(Saved entries)
::::::::::
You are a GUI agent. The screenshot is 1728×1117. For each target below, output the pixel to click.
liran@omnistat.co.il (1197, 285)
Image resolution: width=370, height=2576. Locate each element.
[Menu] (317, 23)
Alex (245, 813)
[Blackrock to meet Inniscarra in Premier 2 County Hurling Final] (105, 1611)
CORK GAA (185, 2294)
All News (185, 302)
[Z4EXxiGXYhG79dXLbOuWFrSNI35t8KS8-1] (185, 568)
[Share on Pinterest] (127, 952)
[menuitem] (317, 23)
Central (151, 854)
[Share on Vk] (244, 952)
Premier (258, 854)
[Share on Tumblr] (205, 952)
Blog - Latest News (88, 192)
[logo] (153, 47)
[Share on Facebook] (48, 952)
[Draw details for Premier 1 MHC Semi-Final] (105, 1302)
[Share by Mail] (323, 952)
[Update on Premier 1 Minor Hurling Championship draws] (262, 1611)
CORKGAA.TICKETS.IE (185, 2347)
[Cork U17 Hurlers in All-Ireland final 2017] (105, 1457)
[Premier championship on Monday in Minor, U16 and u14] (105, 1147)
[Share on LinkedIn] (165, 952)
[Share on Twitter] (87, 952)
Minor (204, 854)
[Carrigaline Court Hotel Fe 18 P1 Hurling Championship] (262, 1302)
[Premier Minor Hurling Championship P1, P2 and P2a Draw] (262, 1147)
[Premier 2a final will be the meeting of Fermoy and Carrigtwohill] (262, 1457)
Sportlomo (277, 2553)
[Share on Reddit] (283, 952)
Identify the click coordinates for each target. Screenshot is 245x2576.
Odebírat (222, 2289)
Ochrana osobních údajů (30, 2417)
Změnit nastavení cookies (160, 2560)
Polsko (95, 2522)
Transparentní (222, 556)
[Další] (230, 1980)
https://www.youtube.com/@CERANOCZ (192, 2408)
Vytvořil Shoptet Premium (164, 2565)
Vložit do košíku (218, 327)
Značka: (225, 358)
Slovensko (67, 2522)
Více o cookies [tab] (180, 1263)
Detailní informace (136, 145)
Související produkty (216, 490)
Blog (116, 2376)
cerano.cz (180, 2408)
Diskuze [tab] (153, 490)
::::::::::
AIM OF THE TASK: Copy each record from above exactly, and include every line.

EXERCISE OUTPUT:
You are a GUI agent. The screenshot is 1728×1117. For each target below, output the pixel to click.
liran@omnistat.co.il (1197, 285)
Image resolution: width=370, height=2576. Locate each element.
[Menu] (317, 23)
Alex (245, 813)
[Blackrock to meet Inniscarra in Premier 2 County Hurling Final] (105, 1611)
CORK GAA (185, 2294)
All News (185, 302)
[Z4EXxiGXYhG79dXLbOuWFrSNI35t8KS8-1] (185, 568)
[Share on Pinterest] (127, 952)
[menuitem] (317, 23)
Central (151, 854)
[Share on Vk] (244, 952)
Premier (258, 854)
[Share on Tumblr] (205, 952)
Blog - Latest News (88, 192)
[logo] (153, 47)
[Share on Facebook] (48, 952)
[Draw details for Premier 1 MHC Semi-Final] (105, 1302)
[Share by Mail] (323, 952)
[Update on Premier 1 Minor Hurling Championship draws] (262, 1611)
CORKGAA.TICKETS.IE (185, 2347)
[Cork U17 Hurlers in All-Ireland final 2017] (105, 1457)
[Premier championship on Monday in Minor, U16 and u14] (105, 1147)
[Share on LinkedIn] (165, 952)
[Share on Twitter] (87, 952)
Minor (204, 854)
[Carrigaline Court Hotel Fe 18 P1 Hurling Championship] (262, 1302)
[Premier Minor Hurling Championship P1, P2 and P2a Draw] (262, 1147)
[Premier 2a final will be the meeting of Fermoy and Carrigtwohill] (262, 1457)
Sportlomo (277, 2553)
[Share on Reddit] (283, 952)
Identify the click coordinates for each target. Screenshot is 245x2576.
Odebírat (222, 2289)
Ochrana osobních údajů (30, 2417)
Změnit nastavení cookies (160, 2560)
Polsko (95, 2522)
Transparentní (222, 556)
[Další] (230, 1980)
https://www.youtube.com/@CERANOCZ (192, 2408)
Vytvořil Shoptet Premium (164, 2565)
Vložit do košíku (218, 327)
Značka: (225, 358)
Slovensko (67, 2522)
Více o cookies [tab] (180, 1263)
Detailní informace (136, 145)
Související produkty (216, 490)
Blog (116, 2376)
cerano.cz (180, 2408)
Diskuze [tab] (153, 490)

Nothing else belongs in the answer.